● **PROMPT**
Return each of the records below word for word, leaving out the pictures.

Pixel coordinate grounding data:

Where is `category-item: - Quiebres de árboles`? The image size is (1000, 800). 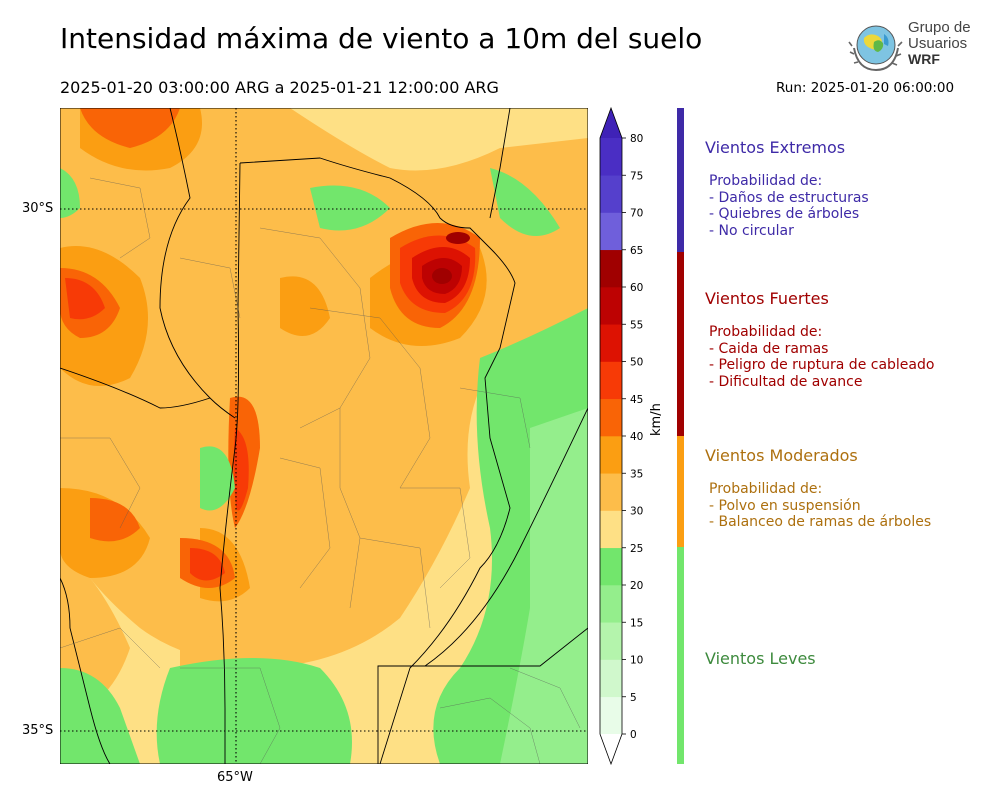
category-item: - Quiebres de árboles is located at coordinates (784, 214).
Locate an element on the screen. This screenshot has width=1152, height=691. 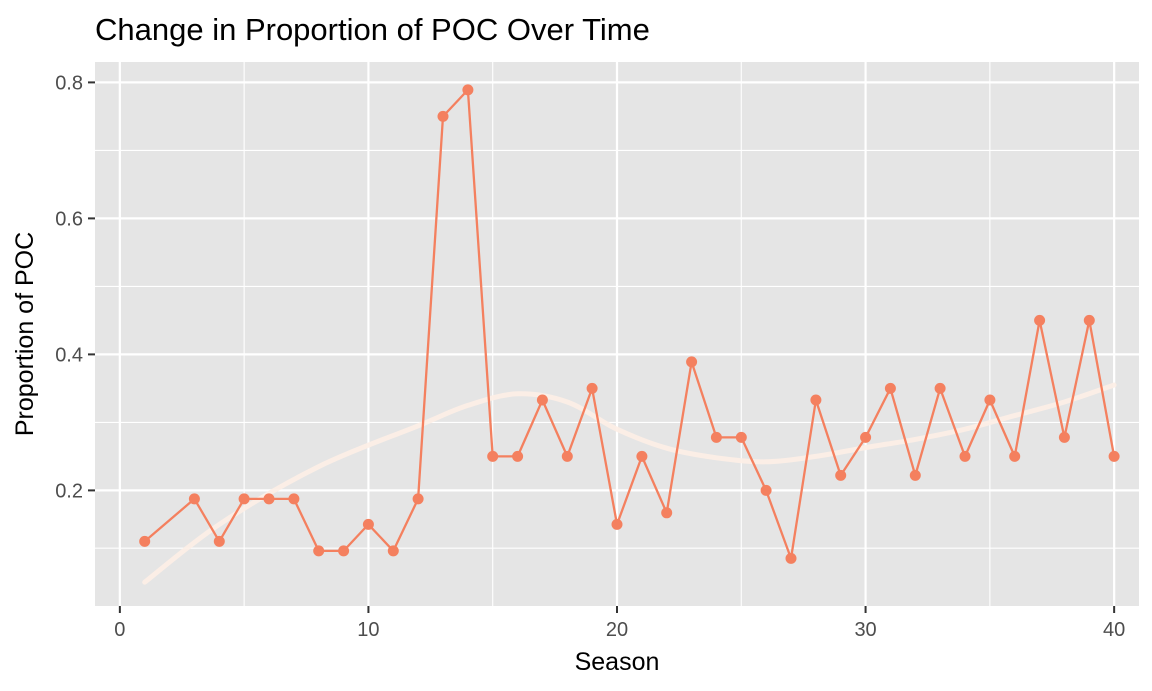
x-tick-label: 0 is located at coordinates (120, 630).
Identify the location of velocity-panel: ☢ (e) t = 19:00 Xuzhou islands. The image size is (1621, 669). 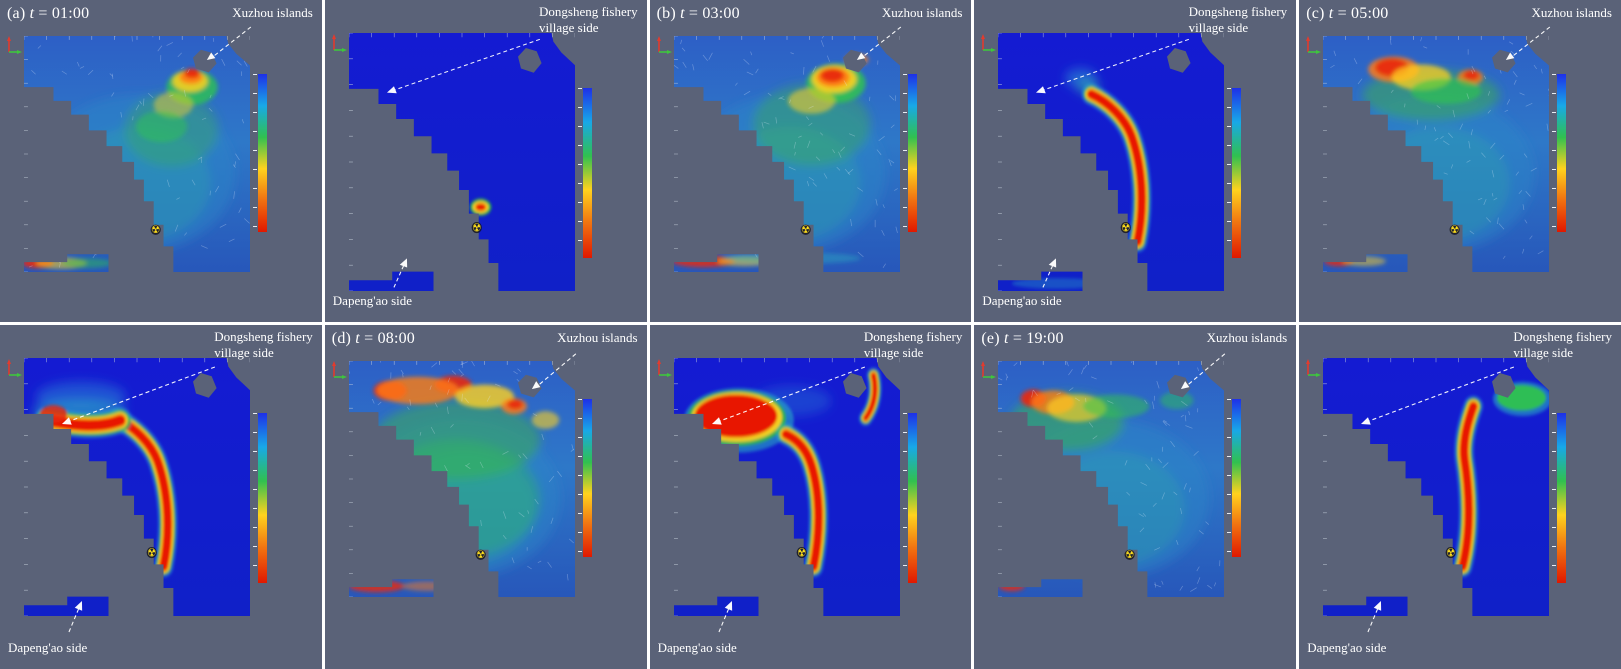
(1136, 497).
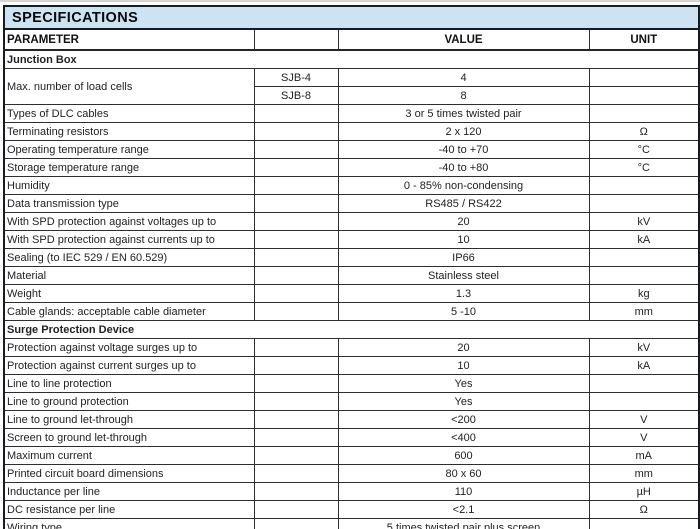  I want to click on value-cell: -40 to +70, so click(464, 150).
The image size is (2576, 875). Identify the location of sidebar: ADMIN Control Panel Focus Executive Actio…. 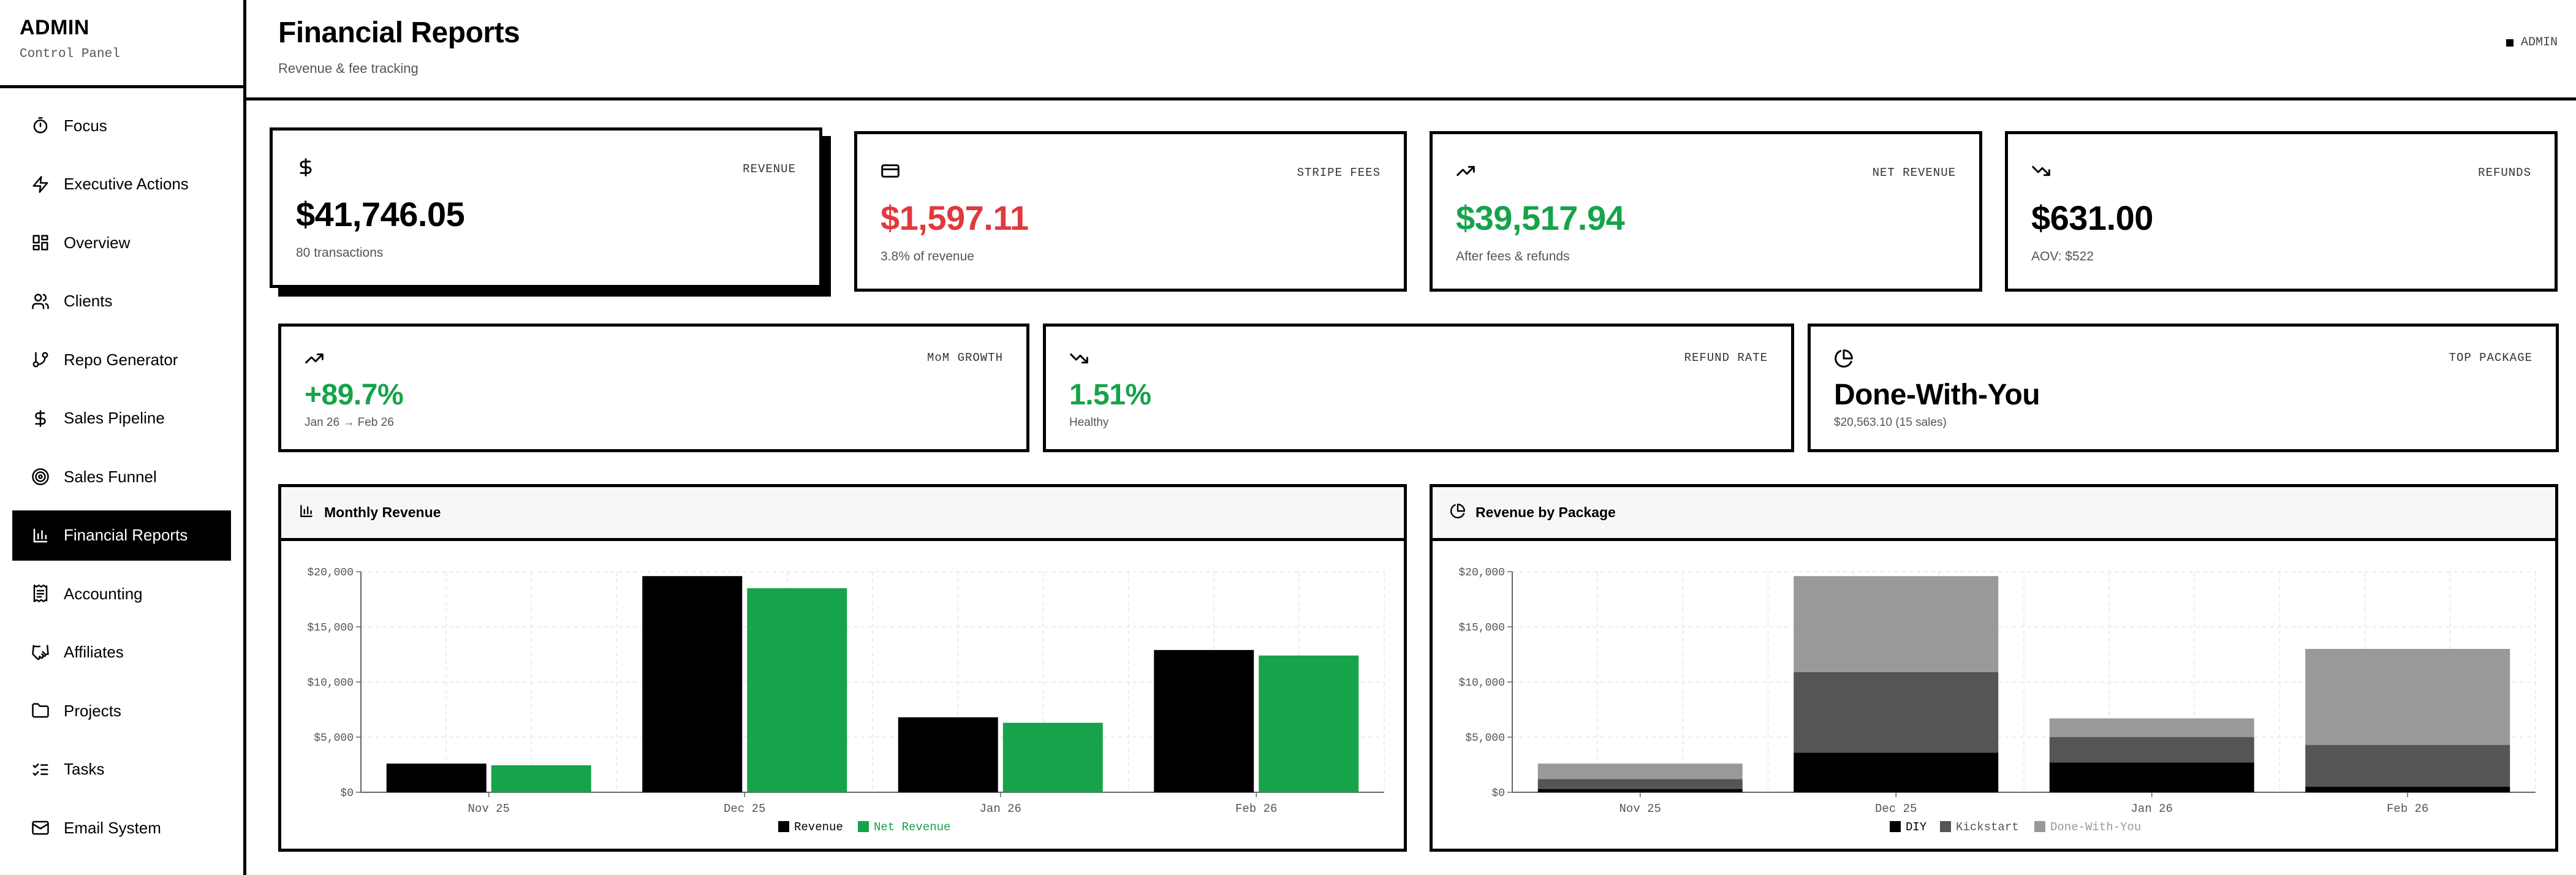
(123, 438).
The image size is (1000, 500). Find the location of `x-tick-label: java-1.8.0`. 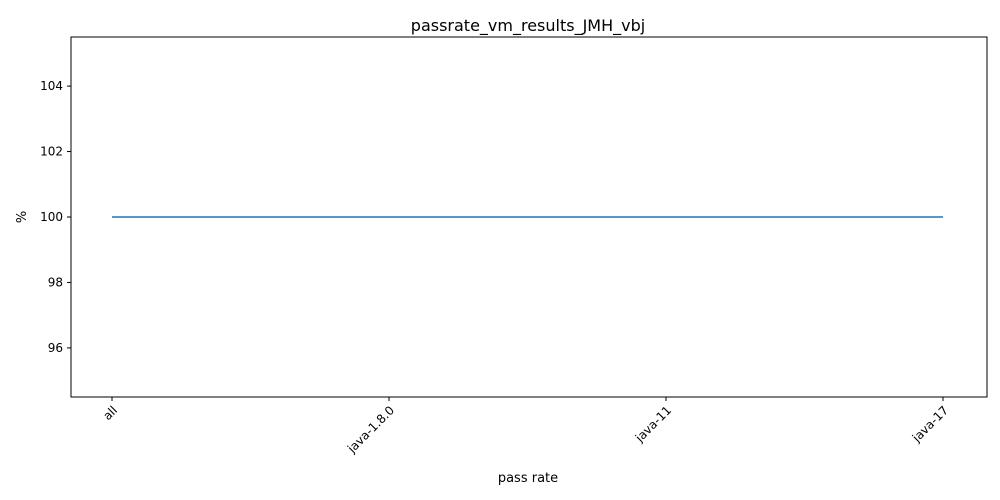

● **RESULT OF THE TASK**
Where is `category-item: - Quiebres de árboles`? The image size is (1000, 800). 
category-item: - Quiebres de árboles is located at coordinates (784, 214).
Locate an element on the screen. This screenshot has width=1152, height=691. 
x-tick-label: 0 is located at coordinates (120, 630).
Identify the location of velocity-panel: ☢ (e) t = 19:00 Xuzhou islands. The image size is (1621, 669). 
(1136, 497).
  I want to click on value-cell: -40 to +70, so click(464, 150).
The image size is (2576, 875). Identify the location of sidebar: ADMIN Control Panel Focus Executive Actio…. 
(123, 438).
The image size is (1000, 500). Find the location of `x-tick-label: java-1.8.0`. 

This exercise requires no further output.